Southeast Asia Globe explores the austere conditions of Pondok Pesantren Lirboyo, where 6,000 male pupils ages five to 40 study to become religious teachers
A group of boys dressed in sarongs and peci hats sit cross-legged on the floor while an older boy occupies a chair in front. Behind him, in this classroom in Indonesia’s East Java province, a blackboard hangs on the wall with explanations of Islamic precepts scrawled in Arabic. The elder boy reads from a copy of the Qur’an on the table in front of him as his young charges listen attentively.

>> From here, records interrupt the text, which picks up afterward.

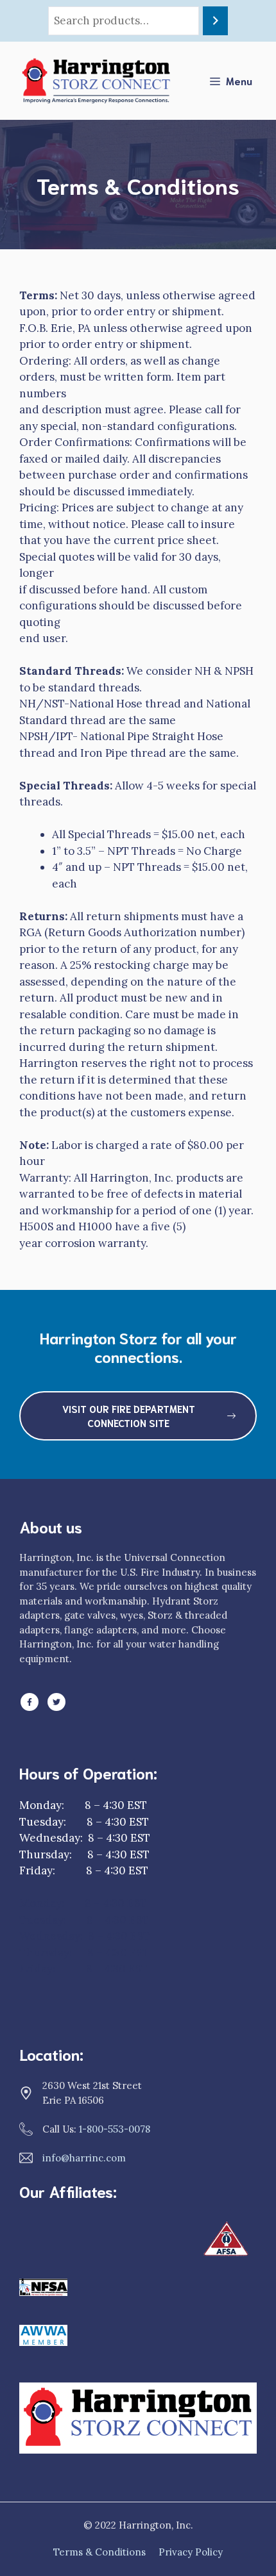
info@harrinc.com (84, 2158)
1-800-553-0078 (114, 2129)
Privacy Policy (191, 2552)
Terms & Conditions (99, 2552)
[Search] (215, 20)
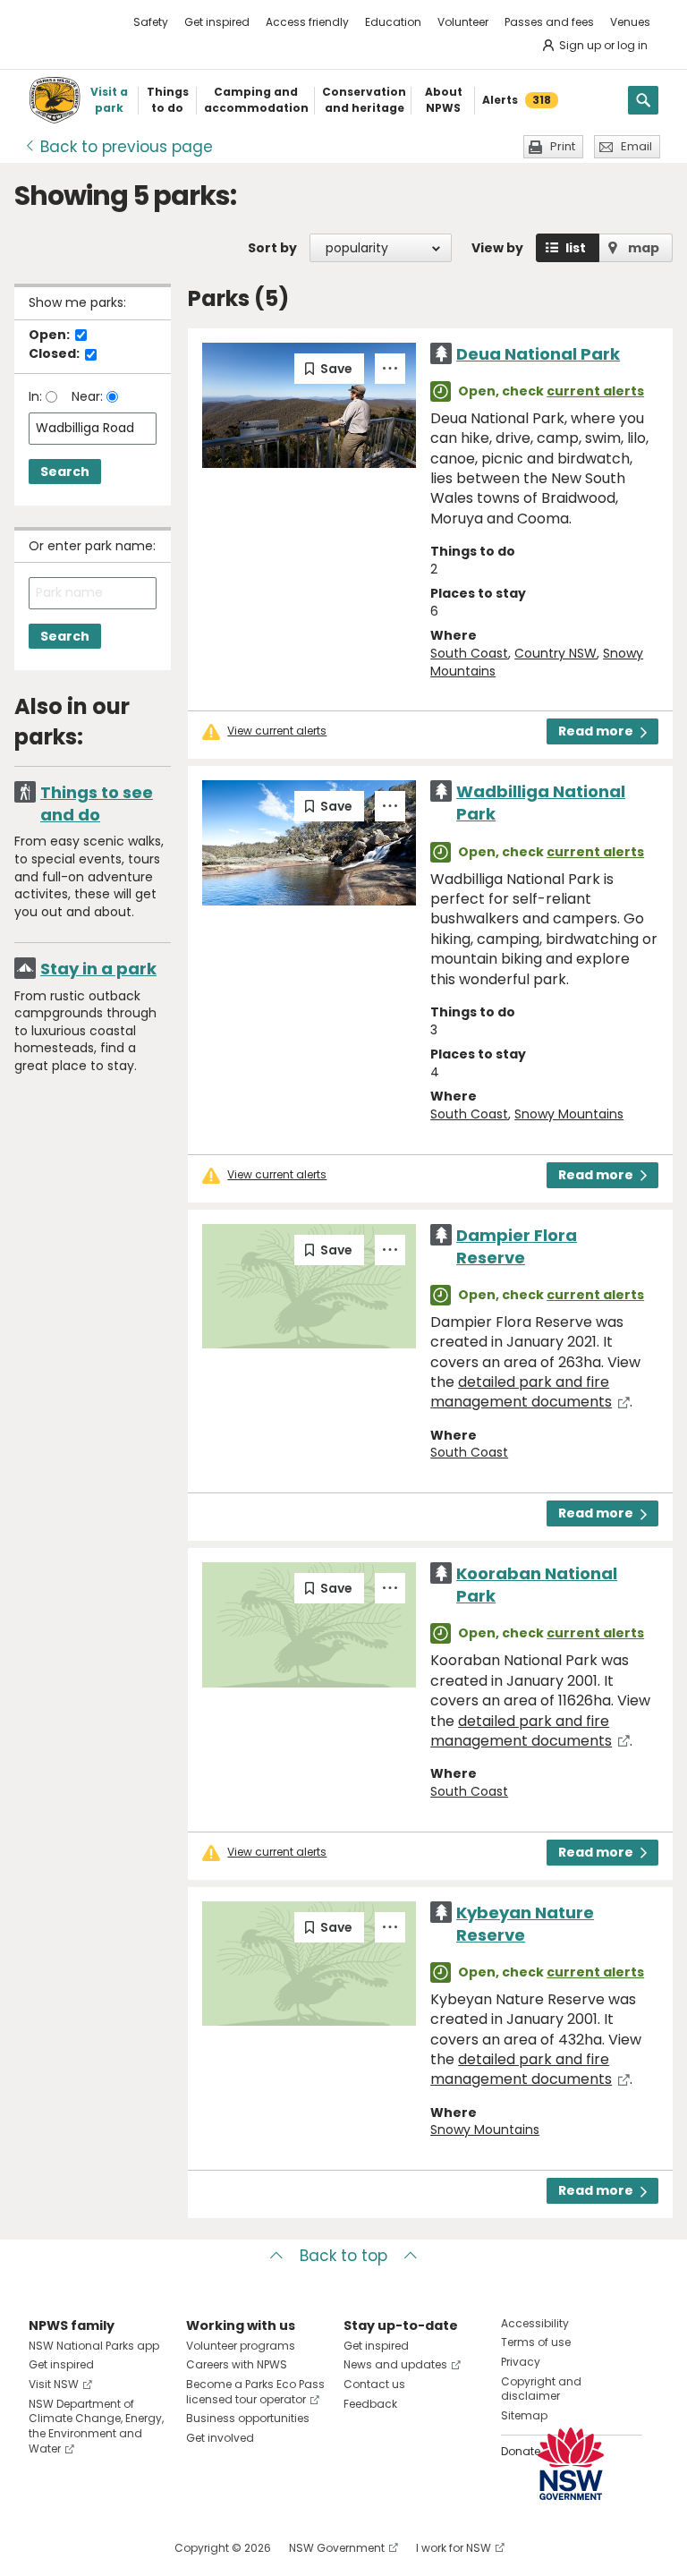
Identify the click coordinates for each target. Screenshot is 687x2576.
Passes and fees (549, 22)
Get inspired (217, 22)
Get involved (220, 2437)
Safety (150, 22)
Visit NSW (54, 2384)
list (575, 248)
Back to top (343, 2255)
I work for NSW (453, 2547)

Indonesia is home to the largest Muslim population in the world – about 202.9 million of its people, or 87.2% of the population, follow Islam. As such, there are numerous Islamic educational institutions scattered across the archipelago. Among them are pondok pesantrens, or pesantren for short – traditional Islamic boarding schools. While studying there, male students, known as santris, take religious instruction while living communally.
It is believed that the pesantren style of Islamic education emerged in Indonesia, mainly concentrated on the island of Java, in the 17th century. Over time, most of the country’s roughly 25,000 pesantrens have expanded to teach not only faith-based principles but also a standard modern curriculum. Among the few that focus solely on religious studies is Pondok Pesantren Lirboyo, which was established in 1910 in the village of Lirboyo in Kediri, East Java province.

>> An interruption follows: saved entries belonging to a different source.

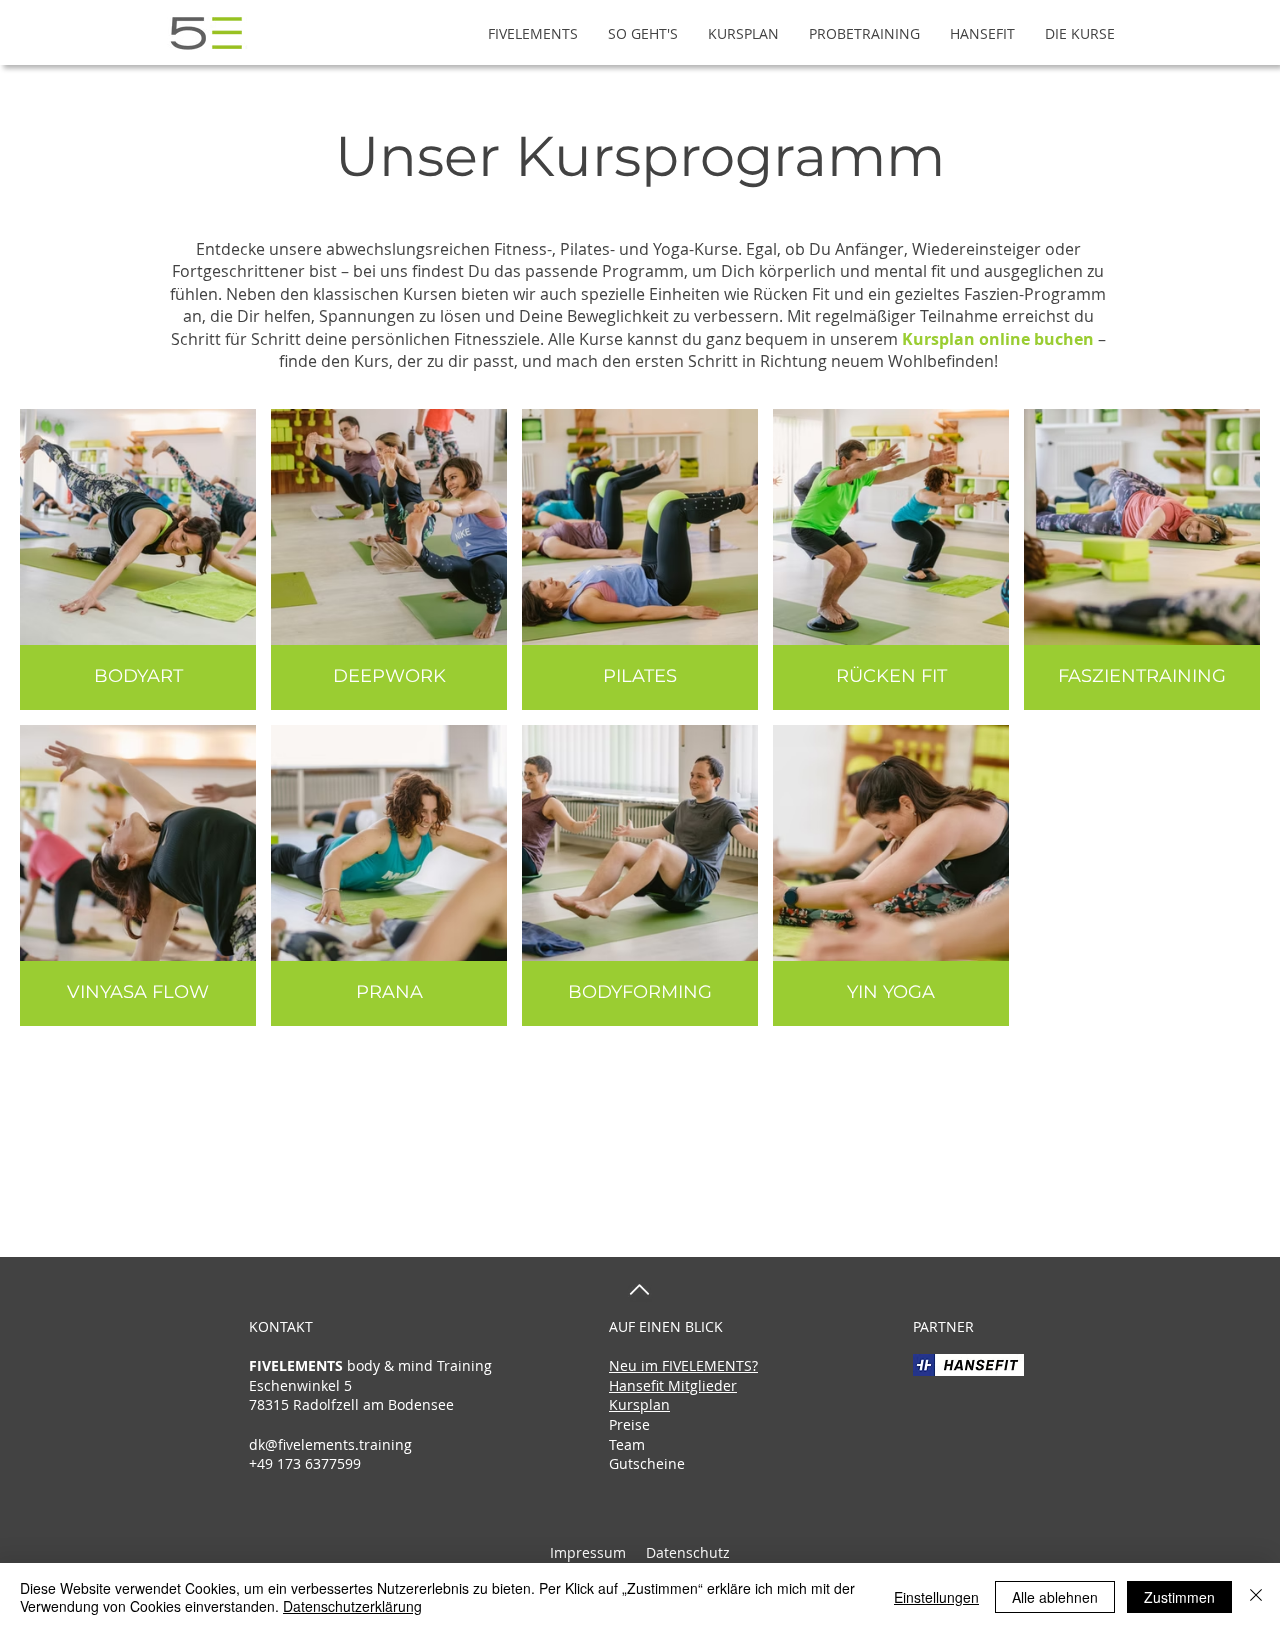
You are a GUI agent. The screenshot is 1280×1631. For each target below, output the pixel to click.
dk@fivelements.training (330, 1444)
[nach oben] (639, 1289)
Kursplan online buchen (998, 339)
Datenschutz (686, 1552)
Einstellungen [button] (936, 1597)
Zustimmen (1179, 1597)
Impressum (588, 1552)
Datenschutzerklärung (352, 1606)
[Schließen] (1256, 1597)
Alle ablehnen (1055, 1597)
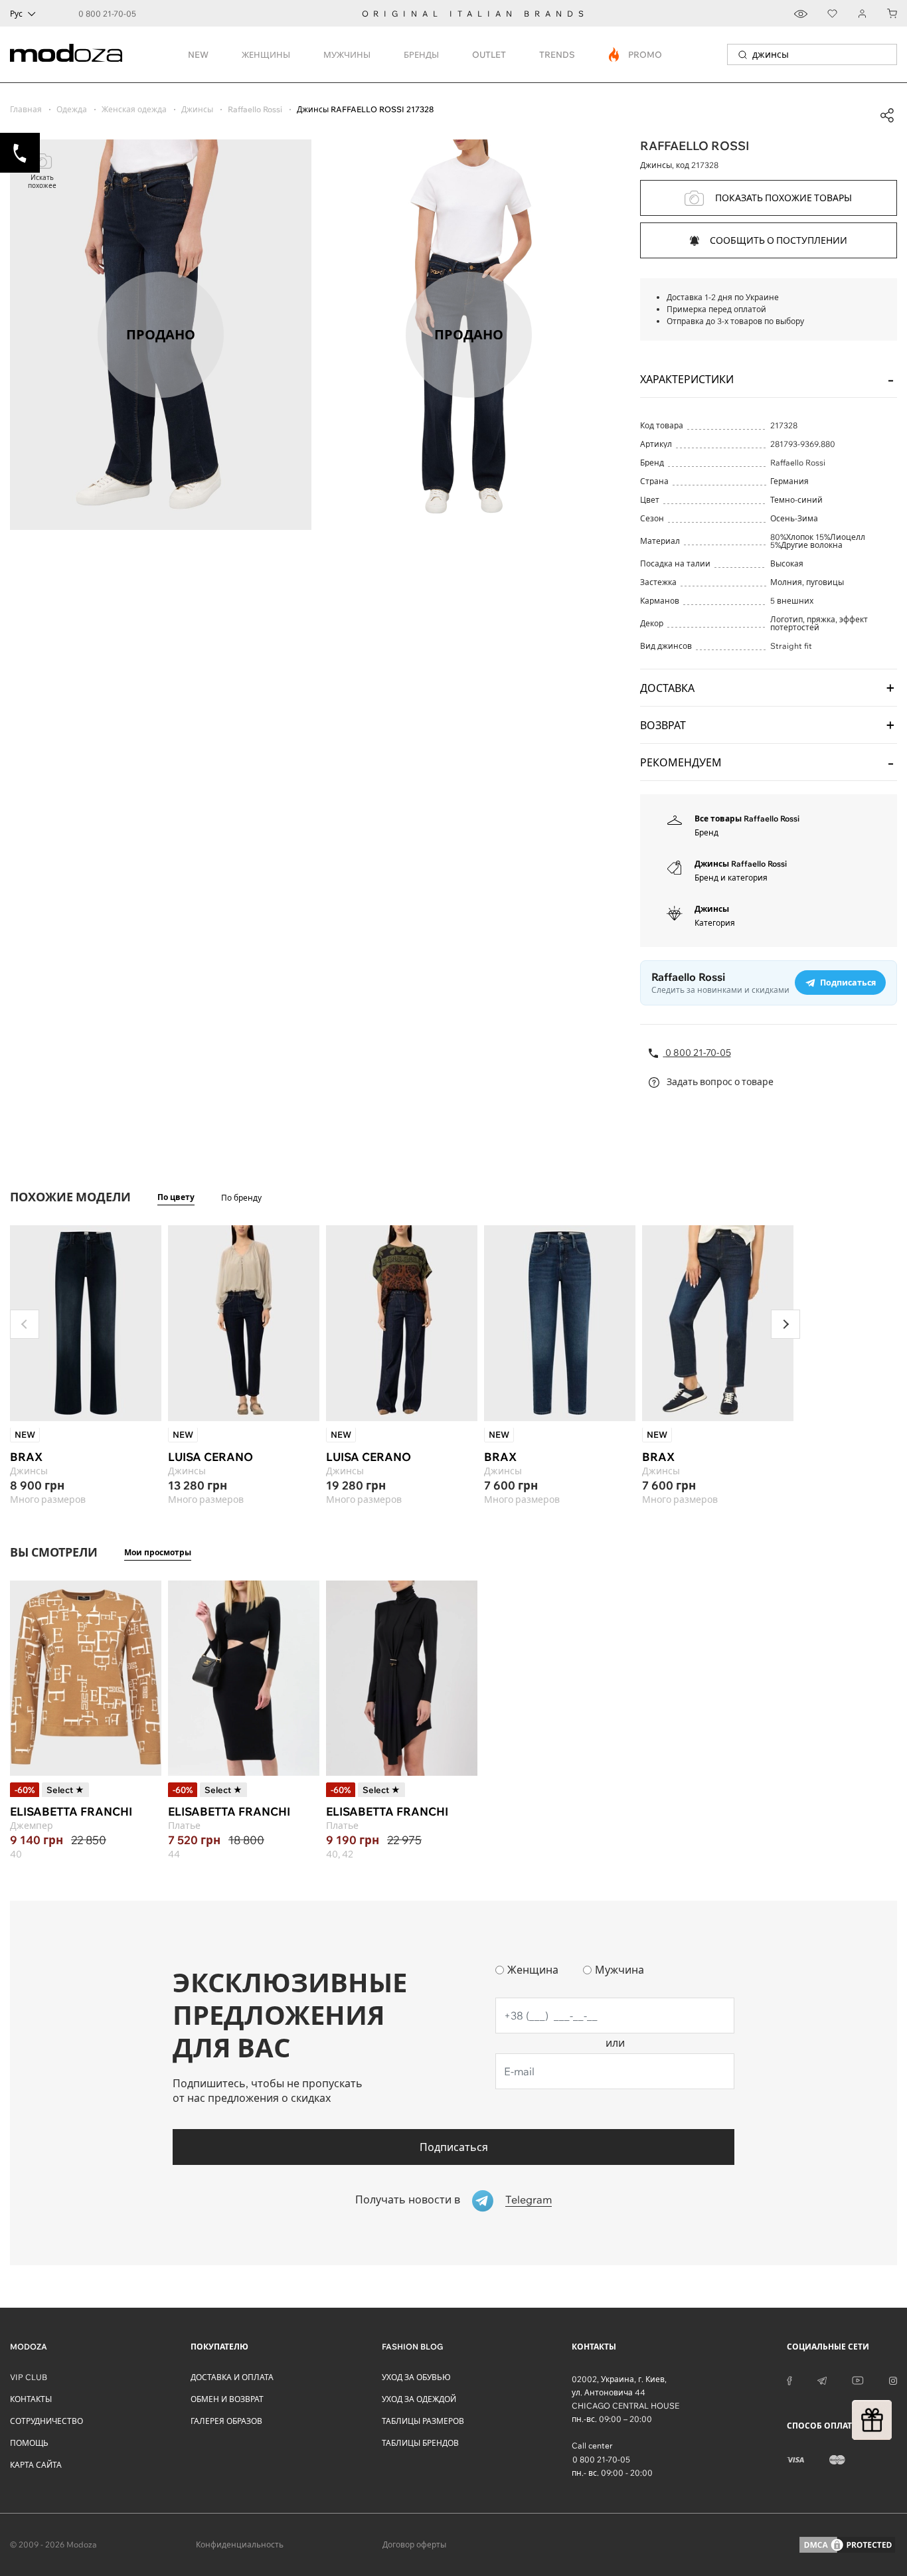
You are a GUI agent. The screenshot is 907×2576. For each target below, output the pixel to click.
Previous (24, 1324)
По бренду (241, 1198)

Founded by Kiai Haji Abdul Karim, an Islamic scholar, the boarding school has at least 6,000 male pupils, coming from Indonesia and beyond – Malaysia, Singapore and Thailand – to attend what is the largest institution of its kind in the country. The education system comprises three grades based on the students’ competence, not their age. Students range in age from five to 40 years old, with the school preparing them for the life of a preacher or religious teacher.
The sounds of Azan emanating from a loudspeaker at the nearby mosque signals that it’s time for afternoon prayer and brings class to an end. The elder boy orders his pupils to put away their study aids and walk toward the mosque. One by one, they arrive and perform a wudu (ritual ablutions) before entering and kneeling to pray.